The process of joining the European Union (EU) came along with tough macroeconomic
conditions for the Central and East European (CEE) countries. The adherence to the EU did
not replace these burdens from CEE economies; moreover, they continued to struggle with
issues concerning high rates of unemployment, great budget deficits, high external rates,
narrow-based economic structure, large informal economic sectors, poor corporate
efficiencies and productivities and lack of appropriate legal and financial infrastructures
(Yeoh, 2007).
After some resounding bad strategic decisions, it seems that the foreign investors have
learned their lesson and think twice before they decide a large merger or spectacular
acquisition in CEE. They do this by assessing the structure and pattern of corporate governance
frameworks of emerging economies like those of the CEE countries.
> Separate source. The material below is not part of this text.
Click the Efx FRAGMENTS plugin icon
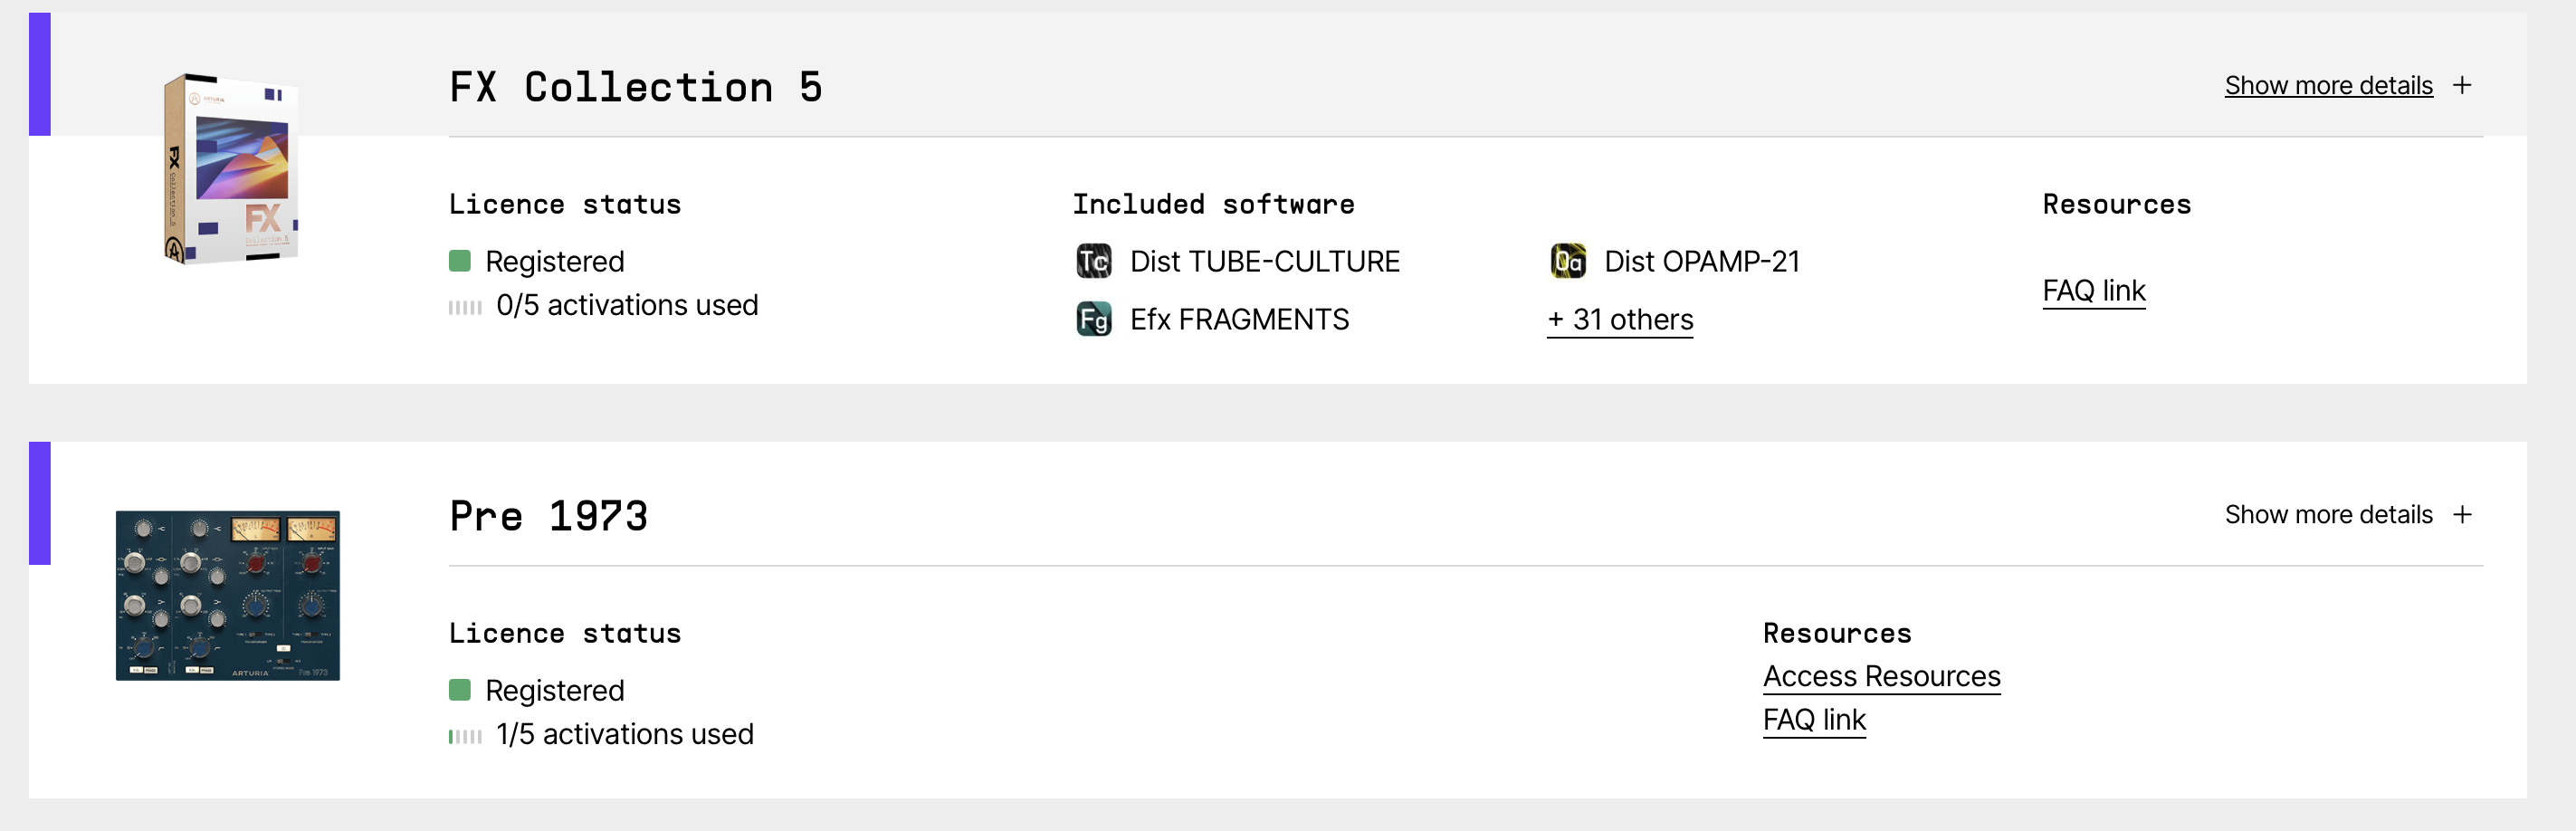The image size is (2576, 831). pyautogui.click(x=1093, y=319)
In such a case, it would be not only advisable, but also necessary for CEE to keep up with the best practices in corporate
governance if they want to benefit from the foreign investments.
The ability to attract foreign investments is not the single reason for which countries that
are facing ‘transition’ have to comply with corporate governance frameworks. Privatization of
firms, which were earlier in the hands of state, has raised corporate governance. Further, the
allocation of capital has also become a much more complex process due to liberalization,
technological progress and opening of the financial markets (Bobirca and Miclaus, 2007).
All these have made corporate governance more important and more difficult to achieve.
These past developments created an acute need for corporate governance rules in CEE,
which led, in the end, to the adoption of corporate governance codes within all the CEE
countries. These set of rules and regulations look alike for a majority of the CEE, as they
describe comprehensive standards of good governance, like, for example, the protection of
minority shareholders; issues of disclosure and transparency; constitution of boards,
compensation issues, etc. (Puffer and McCarthy, 2003). Yet, the corporate governance practices
tend to be very different from one country to another, especially among the developed and
transition economies in Europe, with some specific features for CEE economies.